Não estou fazendo, obviamente, nenhuma apologia da Aids. É que se tornou impossível reverter o movimento de liberalização dos costumes: como este já estava consolidado antes do aparecimento da doença, o problema foi tratado segundo uma ótica progressista. E esse progressismo se intensificou, ao contrário do que se costuma afirmar.
A repressão tradicional parece tão derrotada, e os preconceitos quanto ao comportamento sexual tão em baixa, que eventos como a Conferência Gay têm menos o aspecto de polêmica que de espetáculo: reivindicam e discutem direitos, sem dúvida, mas antes de tudo são comemorações.
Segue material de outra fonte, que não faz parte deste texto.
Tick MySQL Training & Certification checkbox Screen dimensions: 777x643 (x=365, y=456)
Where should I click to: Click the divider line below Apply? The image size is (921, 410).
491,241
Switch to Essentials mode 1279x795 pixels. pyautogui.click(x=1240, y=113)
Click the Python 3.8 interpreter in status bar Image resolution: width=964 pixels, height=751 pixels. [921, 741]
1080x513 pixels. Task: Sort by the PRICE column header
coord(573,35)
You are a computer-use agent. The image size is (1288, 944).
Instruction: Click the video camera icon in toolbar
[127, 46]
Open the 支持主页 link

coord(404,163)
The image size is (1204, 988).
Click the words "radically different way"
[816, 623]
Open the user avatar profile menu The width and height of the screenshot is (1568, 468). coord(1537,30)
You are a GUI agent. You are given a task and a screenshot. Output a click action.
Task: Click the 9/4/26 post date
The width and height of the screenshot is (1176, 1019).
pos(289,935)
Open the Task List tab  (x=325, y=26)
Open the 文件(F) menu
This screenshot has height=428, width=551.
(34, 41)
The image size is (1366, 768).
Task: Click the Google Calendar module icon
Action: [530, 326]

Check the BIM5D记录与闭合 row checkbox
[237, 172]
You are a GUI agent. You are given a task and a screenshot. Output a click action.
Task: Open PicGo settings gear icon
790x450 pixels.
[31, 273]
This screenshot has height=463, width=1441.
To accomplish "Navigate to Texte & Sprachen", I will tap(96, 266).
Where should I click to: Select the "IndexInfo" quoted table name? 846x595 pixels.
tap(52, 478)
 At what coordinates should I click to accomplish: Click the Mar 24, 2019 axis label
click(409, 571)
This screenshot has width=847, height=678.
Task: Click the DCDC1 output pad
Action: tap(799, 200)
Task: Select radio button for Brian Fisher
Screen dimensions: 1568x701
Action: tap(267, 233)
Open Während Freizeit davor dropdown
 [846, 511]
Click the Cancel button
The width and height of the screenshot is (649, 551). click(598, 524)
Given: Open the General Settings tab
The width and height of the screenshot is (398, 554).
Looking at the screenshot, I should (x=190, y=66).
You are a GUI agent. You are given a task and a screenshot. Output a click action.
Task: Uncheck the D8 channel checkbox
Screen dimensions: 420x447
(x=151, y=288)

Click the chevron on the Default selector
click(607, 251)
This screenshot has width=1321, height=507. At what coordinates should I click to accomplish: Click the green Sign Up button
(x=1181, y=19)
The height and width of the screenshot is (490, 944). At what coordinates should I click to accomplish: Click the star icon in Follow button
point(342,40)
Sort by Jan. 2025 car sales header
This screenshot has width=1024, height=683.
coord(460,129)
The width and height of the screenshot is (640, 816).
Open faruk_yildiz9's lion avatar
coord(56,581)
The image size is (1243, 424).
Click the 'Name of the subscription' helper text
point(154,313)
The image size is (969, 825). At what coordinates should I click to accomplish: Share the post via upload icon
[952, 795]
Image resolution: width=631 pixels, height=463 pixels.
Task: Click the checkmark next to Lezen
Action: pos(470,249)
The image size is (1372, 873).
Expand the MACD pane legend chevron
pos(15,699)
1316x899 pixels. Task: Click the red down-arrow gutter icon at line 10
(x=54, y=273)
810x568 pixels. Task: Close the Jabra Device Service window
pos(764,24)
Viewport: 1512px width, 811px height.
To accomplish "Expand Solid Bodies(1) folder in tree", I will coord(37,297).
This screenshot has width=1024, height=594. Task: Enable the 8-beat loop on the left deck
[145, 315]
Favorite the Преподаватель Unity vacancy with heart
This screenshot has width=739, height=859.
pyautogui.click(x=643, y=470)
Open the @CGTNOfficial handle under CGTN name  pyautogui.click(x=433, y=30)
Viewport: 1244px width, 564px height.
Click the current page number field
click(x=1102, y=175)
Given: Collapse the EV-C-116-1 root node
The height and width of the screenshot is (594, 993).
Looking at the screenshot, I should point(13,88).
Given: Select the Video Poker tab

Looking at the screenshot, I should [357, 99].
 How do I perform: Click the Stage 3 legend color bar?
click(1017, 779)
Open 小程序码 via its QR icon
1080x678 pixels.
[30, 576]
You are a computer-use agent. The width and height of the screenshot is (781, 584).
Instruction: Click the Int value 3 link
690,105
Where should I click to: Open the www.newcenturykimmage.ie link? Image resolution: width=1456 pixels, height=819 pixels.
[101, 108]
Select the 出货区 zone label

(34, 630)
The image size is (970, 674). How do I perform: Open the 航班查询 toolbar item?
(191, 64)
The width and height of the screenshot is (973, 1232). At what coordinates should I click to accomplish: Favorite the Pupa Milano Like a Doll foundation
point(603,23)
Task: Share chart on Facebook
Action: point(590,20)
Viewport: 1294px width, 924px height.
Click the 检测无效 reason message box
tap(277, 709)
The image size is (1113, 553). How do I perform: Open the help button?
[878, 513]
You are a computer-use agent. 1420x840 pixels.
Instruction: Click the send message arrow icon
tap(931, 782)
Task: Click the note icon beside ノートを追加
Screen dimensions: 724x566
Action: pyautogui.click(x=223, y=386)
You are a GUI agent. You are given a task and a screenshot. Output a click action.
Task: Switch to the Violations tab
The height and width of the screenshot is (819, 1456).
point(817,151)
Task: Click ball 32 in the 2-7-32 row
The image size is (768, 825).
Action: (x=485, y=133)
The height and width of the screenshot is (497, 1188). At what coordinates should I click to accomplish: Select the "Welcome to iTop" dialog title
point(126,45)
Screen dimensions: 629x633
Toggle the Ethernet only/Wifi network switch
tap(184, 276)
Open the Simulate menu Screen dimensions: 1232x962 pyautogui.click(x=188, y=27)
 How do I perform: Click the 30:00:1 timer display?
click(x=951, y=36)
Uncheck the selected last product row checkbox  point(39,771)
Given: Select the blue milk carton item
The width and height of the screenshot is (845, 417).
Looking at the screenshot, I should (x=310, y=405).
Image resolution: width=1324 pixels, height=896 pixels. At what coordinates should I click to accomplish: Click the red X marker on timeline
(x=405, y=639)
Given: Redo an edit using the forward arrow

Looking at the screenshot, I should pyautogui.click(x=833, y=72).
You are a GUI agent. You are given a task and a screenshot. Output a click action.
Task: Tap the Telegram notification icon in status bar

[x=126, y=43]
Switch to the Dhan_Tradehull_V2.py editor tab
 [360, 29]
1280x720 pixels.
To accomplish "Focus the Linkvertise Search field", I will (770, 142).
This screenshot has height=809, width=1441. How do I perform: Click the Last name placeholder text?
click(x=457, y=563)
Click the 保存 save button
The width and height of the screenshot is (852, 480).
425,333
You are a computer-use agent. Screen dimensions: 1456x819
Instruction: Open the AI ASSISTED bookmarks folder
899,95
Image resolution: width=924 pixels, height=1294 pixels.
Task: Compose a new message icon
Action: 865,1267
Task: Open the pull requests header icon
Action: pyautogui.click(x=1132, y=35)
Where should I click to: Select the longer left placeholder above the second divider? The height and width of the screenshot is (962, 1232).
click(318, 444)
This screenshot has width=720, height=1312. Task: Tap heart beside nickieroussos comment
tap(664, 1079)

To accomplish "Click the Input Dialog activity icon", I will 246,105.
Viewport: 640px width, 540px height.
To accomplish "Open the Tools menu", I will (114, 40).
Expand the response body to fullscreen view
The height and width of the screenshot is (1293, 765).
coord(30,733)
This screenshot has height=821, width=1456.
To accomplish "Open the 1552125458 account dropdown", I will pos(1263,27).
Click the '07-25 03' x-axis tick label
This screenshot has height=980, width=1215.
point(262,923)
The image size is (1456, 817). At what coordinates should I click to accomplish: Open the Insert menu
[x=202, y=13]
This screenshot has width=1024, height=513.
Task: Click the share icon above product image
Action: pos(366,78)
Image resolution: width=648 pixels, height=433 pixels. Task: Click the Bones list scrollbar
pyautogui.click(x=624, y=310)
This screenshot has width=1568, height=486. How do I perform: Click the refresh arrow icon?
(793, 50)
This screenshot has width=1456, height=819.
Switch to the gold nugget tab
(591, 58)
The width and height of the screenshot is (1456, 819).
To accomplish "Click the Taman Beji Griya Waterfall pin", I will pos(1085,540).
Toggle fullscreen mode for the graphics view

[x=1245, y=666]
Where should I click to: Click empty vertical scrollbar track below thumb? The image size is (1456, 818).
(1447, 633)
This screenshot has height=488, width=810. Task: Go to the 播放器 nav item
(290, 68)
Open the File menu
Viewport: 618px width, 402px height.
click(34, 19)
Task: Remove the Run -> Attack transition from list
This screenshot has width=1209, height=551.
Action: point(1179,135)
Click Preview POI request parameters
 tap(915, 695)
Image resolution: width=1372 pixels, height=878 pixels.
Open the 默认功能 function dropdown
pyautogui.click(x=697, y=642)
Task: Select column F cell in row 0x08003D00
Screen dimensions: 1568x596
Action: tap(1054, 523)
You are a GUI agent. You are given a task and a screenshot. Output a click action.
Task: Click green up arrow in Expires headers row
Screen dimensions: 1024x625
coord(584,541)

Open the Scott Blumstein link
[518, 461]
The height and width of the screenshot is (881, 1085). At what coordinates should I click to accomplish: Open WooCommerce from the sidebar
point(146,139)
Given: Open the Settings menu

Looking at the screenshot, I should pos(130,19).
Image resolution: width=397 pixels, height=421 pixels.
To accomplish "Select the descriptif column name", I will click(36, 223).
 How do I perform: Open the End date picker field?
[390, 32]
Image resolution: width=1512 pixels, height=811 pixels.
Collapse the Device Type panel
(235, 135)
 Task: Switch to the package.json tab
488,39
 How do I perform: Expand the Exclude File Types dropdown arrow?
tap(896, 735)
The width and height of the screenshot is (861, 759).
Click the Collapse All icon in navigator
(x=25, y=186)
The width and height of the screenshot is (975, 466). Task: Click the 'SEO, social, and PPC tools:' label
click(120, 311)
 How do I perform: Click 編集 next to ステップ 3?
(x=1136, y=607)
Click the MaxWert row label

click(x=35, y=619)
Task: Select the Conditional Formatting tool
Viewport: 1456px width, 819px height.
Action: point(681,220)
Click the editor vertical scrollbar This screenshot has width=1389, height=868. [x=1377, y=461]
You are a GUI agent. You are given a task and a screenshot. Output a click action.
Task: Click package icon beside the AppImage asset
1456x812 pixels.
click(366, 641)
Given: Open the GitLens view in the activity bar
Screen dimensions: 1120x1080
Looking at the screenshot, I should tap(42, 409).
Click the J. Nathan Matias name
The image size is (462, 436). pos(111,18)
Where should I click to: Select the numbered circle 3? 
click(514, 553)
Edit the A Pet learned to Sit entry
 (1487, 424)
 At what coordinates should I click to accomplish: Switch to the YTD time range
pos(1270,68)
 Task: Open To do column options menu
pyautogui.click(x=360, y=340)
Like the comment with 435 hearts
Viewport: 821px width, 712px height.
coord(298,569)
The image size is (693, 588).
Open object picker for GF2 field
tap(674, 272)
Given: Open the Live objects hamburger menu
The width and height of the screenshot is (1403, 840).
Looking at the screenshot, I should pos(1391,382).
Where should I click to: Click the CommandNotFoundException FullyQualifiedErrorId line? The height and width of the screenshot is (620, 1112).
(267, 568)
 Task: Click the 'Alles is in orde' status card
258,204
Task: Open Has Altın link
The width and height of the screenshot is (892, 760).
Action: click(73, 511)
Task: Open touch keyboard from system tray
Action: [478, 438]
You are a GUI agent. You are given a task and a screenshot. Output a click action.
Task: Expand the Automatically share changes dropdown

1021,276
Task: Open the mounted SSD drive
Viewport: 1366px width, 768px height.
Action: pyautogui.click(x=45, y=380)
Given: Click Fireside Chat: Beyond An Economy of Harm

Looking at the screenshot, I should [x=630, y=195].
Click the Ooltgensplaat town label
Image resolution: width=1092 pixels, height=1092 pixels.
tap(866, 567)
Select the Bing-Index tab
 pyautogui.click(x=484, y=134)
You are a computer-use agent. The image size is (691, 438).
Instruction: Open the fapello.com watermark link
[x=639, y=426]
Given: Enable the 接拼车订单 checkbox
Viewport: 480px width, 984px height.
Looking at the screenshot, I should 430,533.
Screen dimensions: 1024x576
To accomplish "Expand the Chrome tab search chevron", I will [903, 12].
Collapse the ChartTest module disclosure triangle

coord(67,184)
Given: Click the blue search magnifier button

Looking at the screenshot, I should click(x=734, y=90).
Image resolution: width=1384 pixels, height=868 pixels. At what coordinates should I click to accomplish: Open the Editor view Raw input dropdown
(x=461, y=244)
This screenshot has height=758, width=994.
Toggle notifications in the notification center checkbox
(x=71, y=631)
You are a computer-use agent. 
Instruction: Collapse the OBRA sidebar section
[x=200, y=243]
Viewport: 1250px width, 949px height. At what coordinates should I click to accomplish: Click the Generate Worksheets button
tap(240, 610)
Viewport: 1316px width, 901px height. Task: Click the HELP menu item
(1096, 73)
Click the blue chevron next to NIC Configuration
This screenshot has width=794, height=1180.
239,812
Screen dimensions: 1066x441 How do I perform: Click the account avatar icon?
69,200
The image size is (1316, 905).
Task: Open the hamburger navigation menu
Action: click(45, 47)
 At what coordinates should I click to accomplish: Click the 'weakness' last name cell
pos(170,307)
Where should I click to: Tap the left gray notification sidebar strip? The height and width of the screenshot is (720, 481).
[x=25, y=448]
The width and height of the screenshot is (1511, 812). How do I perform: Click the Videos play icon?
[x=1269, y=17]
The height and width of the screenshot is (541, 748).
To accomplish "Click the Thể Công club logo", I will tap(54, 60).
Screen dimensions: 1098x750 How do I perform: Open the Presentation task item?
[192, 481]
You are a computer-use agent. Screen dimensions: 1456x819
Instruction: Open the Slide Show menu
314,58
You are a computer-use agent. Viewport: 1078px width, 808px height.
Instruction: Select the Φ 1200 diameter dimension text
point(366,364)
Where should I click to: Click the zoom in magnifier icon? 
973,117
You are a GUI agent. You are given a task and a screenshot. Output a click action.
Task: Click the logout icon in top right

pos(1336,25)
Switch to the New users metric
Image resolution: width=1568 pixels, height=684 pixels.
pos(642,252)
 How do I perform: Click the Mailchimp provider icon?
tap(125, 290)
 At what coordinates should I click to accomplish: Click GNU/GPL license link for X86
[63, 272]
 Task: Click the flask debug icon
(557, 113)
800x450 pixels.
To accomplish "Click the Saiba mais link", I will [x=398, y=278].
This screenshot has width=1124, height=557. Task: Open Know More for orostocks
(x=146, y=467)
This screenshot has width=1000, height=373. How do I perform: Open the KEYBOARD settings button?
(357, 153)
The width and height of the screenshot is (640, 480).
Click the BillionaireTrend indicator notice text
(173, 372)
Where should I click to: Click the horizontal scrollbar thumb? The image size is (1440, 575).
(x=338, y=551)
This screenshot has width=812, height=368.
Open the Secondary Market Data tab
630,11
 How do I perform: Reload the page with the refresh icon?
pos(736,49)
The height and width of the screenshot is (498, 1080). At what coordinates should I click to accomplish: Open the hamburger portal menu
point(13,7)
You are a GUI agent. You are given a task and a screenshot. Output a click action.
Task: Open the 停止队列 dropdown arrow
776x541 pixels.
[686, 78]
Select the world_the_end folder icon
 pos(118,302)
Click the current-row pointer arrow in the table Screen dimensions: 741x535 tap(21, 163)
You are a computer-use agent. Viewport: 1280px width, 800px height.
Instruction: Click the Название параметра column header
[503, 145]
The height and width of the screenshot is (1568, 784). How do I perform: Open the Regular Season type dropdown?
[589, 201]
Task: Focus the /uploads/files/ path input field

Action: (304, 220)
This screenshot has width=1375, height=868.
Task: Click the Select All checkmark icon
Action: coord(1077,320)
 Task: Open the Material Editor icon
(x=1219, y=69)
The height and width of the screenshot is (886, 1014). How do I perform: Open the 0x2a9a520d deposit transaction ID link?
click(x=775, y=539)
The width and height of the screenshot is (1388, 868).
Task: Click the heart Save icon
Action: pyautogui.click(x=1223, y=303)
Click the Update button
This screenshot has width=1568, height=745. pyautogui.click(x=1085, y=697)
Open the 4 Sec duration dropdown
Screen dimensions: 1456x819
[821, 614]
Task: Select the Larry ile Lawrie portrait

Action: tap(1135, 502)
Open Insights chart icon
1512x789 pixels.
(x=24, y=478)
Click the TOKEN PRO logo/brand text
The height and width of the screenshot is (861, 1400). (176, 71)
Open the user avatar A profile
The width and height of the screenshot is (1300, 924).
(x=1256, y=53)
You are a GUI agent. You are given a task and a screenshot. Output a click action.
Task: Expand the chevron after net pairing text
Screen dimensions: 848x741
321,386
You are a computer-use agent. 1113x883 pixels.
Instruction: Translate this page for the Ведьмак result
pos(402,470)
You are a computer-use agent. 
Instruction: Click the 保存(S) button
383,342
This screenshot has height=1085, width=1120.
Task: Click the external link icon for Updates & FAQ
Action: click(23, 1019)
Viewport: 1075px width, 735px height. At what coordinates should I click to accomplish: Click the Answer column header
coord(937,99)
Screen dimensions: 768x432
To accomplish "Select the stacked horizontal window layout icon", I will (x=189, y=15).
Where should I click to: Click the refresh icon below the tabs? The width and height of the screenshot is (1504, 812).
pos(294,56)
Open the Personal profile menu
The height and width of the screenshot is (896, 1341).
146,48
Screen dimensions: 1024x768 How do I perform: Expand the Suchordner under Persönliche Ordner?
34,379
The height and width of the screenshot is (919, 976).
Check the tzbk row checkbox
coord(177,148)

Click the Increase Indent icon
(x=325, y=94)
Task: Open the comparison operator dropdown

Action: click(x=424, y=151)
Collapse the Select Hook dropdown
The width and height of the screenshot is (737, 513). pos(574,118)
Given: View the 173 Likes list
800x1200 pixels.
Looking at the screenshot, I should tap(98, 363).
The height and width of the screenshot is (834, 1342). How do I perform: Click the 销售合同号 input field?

Que apareçam tantos subgrupos e tipos diferentes de atitude homossexual seria, na verdade, decorrência de um estágio avançado de liberação. As diferenças não pedem permissão para existir, mas antes se exibem, numa estratégia política em que a luta contra o preconceito se baseia quase que numa teatralização da própria identidade; seja na ironia contra o estereótipo da identidade (caso das drag queens), seja no narcisismo da auto-afirmação.
É um pouco mania de nossa época assinalar tudo em termos de "era nova, "fim de uma era etc. Há uma necessidade de periodização constante, que passa pela voga do conceito de "pós-moderno e pela voga equivalente em torno do "fim do pós-moderno. Toda luta de boxe é "a luta do século, e até um carro da Volks, agora, é apresentado na publicidade como "o carro do século, e nem mesmo se trata do Fusca.
Falar do fim da era da libertação sexual com a Aids é talvez um efeito de nossa obsessão periodizante e da urgência de acabar com todas as "eras junto ao fim do século. A era da libertação sexual parece longe de ter terminado. Talvez o que esteja terminando é a era do escândalo que essa libertação tinha provocado inicialmente.